Directions for this task:
Print the line that contains "Click the cvent logo" and every line after it through the last line of the records below, exactly as written and nothing else.

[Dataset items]
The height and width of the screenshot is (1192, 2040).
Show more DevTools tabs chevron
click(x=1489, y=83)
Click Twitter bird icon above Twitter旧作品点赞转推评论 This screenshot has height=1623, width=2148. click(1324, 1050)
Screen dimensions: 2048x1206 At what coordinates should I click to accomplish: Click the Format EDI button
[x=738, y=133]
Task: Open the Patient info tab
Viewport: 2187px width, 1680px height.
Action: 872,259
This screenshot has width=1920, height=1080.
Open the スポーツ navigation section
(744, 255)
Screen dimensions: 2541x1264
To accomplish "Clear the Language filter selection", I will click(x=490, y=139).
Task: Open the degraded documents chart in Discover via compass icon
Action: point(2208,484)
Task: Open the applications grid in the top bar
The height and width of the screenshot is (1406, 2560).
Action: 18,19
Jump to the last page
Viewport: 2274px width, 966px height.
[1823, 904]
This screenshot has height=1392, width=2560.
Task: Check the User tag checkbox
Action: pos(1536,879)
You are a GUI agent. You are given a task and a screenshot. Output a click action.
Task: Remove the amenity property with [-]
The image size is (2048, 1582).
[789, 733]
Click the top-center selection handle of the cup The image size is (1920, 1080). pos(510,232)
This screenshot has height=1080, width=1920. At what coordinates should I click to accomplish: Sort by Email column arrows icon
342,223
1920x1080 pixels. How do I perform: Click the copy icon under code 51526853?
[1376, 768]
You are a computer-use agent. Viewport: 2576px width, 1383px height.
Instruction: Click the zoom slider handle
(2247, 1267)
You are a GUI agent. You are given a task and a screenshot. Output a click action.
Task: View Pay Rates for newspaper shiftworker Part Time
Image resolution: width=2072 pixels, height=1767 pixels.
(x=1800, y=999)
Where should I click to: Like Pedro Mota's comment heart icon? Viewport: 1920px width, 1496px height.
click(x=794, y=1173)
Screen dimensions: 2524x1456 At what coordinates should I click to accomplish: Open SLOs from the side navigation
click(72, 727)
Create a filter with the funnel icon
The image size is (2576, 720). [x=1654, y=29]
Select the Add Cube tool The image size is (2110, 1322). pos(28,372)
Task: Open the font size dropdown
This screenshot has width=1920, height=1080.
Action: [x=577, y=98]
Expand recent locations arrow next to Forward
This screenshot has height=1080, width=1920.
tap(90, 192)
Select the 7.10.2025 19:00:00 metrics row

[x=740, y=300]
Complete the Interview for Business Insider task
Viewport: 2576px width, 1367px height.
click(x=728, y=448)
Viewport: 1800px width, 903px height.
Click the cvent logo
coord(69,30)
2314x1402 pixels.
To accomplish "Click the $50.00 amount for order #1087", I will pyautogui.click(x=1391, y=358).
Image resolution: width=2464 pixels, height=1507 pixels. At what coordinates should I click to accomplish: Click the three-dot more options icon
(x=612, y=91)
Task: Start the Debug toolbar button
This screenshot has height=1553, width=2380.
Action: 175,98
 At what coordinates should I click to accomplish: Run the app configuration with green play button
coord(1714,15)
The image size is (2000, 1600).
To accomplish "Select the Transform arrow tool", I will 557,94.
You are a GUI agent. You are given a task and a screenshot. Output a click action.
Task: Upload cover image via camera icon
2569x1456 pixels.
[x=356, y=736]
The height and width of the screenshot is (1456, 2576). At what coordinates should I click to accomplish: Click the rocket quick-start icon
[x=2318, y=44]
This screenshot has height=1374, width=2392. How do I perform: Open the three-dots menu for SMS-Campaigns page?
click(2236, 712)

Completed exercise:
Click the cvent logo
coord(69,30)
2314x1402 pixels.
To accomplish "Click the $50.00 amount for order #1087", I will pyautogui.click(x=1391, y=358).
Image resolution: width=2464 pixels, height=1507 pixels. At what coordinates should I click to accomplish: Click the three-dot more options icon
(x=612, y=91)
Task: Start the Debug toolbar button
This screenshot has height=1553, width=2380.
Action: 175,98
 At what coordinates should I click to accomplish: Run the app configuration with green play button
coord(1714,15)
The image size is (2000, 1600).
To accomplish "Select the Transform arrow tool", I will 557,94.
You are a GUI agent. You are given a task and a screenshot. Output a click action.
Task: Upload cover image via camera icon
2569x1456 pixels.
[x=356, y=736]
The height and width of the screenshot is (1456, 2576). At what coordinates should I click to accomplish: Click the rocket quick-start icon
[x=2318, y=44]
This screenshot has height=1374, width=2392. How do I perform: Open the three-dots menu for SMS-Campaigns page?
click(2236, 712)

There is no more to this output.